Como o filme é contado a partir do ponto de vista de Tony Lip, Donald Shirley é apresentado como uma figura estranha, cheia de esquisitices e comportamentos que ele não compreende. Aos poucos, ele vai se tornando uma figura mais humana (e vejam como o termo é complicado!), abrindo espaço para o surgimento de uma amizade. Narrativamente, isso funciona muito bem e faz com que Green Book seja um filme cativante – mas a muito a ser problematizado nesse enfoque.
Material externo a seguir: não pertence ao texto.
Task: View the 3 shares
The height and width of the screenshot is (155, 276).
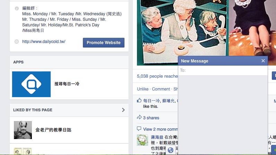Action: [x=151, y=118]
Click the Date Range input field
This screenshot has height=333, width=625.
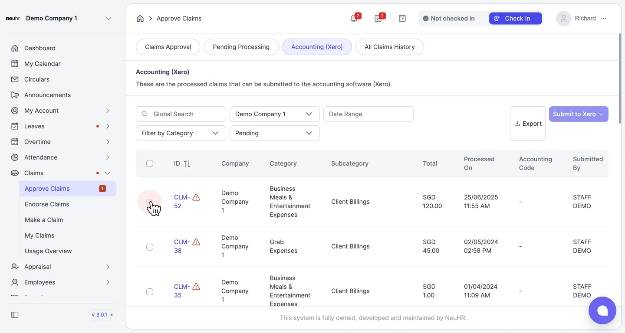[368, 114]
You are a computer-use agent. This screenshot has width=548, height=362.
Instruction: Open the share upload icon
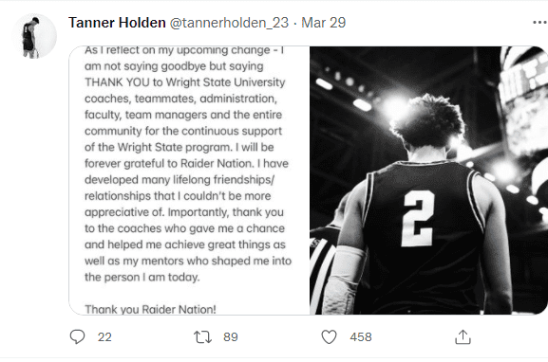tap(463, 337)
O longa-metragem também ganha pelo delicado equilíbrio entre um texto sério, com uma série de momentos fortes, e os momentos mais leves, vividos no dia a dia dos protagonistas. Assim, episódios de racismo e retratos de depressão acabam intercalados por diversas sequências de Viggo Mortensen comendo ou tentando escrever cartas românticas para a esposa (Linda Cardellini). Isso faz com que o filme seja mais palatável e se aproxime do público, mas sem nunca perder o peso da história de vista.
Mas isso só funciona porque Green Book tem uma dupla de atores que conseguem dar conta do recado – e porque o diretor Peter Farrelly resistiu bastante a seus instintos cômicos. Tanto Mortensen quanto Ali sabem da responsabilidade envolvida com o que estão retratando e não brincam em serviço. Eles seguram o filme nas costas em um trabalho compartilhado e são essenciais para que a produção transmita a credibilidade necessária.
Afinal, a história em si não deixa de ter uma estrutura já conhecida e não há nenhuma grande reviravolta. Como tudo é previsível, o que importa é mostrar a jornada direito. Green Book foi feito com carinho e isso transparece.